Quest’ultima forma, più frequente nel sesso maschile, è quella di gravità maggiore, arrivando a guadagnarsi, in passato, l’appellativo di c. da suicidio. È caratterizzata da accessi dolorosi di intensità indescrivibile, di durata variabile tra 15 e 180 minuti, e che possono presentarsi fino a 8 volte in un giorno: interessano il distretto orbito-fronto-temporale, in sede unilaterale, e si accompagnano a segni autonomici ipsilaterali (iniezione congiuntivale, edema palpebrale, lacrimazione). Nella forma episodica le crisi si presentano per un numero variabile di giorni (da una settimana ad alcuni mesi), una o più volte nell’arco dell’anno (grappoli), e vanno incontro a remissione spontanea. Nella forma cronica, invece, non si assiste a remissione. Il trattamento sintomatico si avvale di un triptano (sumatriptan) per via subcutanea o per inalazione; utile anche l’impiego di ossigenoterapia a elevata velocità di flusso. Per i grappoli si consiglia in genere un breve trattamento con cortisonici o con un calcio-antagonista (verapamil), per anticipare la remissione. Nella forma cronica è invece necessario un trattamento di profilassi: i farmaci più usati sono il verapamil e i sali di litio, ma recentemente è stata segnalata anche l’utilità di alcuni antiepilettici (topiramato, valproato, gabapentin). Anche la fisiopatologia della c. a grappolo risulta ancora poco conosciuta; studi recenti hanno individuato nell’ipotalamo posteriore il possibile generatore delle crisi cefalalgiche, motivo per il quale nei casi farmaco-resistenti è stata proposta, in tempi recenti, la neurostimolazione (➔ stimolazione cerebrale elettrica e magnetica) in sede ipotalamica posteriore.

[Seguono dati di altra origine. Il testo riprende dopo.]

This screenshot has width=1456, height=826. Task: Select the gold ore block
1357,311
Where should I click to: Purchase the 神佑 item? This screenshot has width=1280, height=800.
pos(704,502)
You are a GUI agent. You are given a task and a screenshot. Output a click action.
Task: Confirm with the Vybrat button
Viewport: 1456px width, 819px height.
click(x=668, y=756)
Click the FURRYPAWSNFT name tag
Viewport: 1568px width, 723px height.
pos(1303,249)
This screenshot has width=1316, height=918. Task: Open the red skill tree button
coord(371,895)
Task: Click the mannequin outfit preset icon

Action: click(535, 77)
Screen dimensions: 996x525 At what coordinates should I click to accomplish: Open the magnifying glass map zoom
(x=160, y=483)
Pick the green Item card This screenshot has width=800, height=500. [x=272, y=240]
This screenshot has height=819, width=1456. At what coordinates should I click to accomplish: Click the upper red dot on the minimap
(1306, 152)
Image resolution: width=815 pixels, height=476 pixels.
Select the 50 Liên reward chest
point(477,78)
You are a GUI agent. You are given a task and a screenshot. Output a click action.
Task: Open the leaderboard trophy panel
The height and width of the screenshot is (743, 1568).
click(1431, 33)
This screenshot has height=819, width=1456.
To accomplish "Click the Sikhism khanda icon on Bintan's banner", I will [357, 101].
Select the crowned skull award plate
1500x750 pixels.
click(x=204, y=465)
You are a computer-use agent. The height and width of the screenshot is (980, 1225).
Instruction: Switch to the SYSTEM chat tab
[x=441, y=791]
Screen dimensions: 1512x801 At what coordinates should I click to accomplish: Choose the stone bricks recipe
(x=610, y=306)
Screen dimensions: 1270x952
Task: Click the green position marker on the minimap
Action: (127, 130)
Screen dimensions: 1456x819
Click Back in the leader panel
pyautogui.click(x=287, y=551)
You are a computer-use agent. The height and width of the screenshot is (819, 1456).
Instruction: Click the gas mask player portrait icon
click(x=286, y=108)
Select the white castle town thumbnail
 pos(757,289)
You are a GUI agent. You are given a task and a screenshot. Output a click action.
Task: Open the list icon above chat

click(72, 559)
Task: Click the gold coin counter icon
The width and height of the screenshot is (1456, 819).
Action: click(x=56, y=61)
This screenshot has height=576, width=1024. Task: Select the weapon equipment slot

Il gruppo delle c. secondarie, estremamente eterogeneo, comprende tutte le forme che si manifestino in relazione temporale con una qualsiasi condizione morbosa in grado di causare c.; esse si risolvono contestualmente alla risoluzione della suddetta condizione morbosa, ove possibile. A questo gruppo appartengono le c. da trauma cranico o cervicale, le c. dovute a disordini vascolari (tra cui quella da emorragia subaracnoidea), le c. causate da disturbi intracranici non vascolari (per es., quella da neoplasia intracranica), le c. indotte dall’uso di sostanze tossiche, le c. causate da infezioni (per es., meningite) o da disordini dell’omeostasi (per es., la c. da ipertensione arteriosa), le c. dovute a disturbi di cranio, collo, occhi, orecchie, naso e strutture paranasali (per es., la c. cervicogenica, la c. associata a rinosinusite acuta, la c. legata a disturbi della rifrazione oculare e la c. dovuta a disturbi dell’articolazione temporo-mandibolare) e le c. conseguenti a disturbi psichiatrici.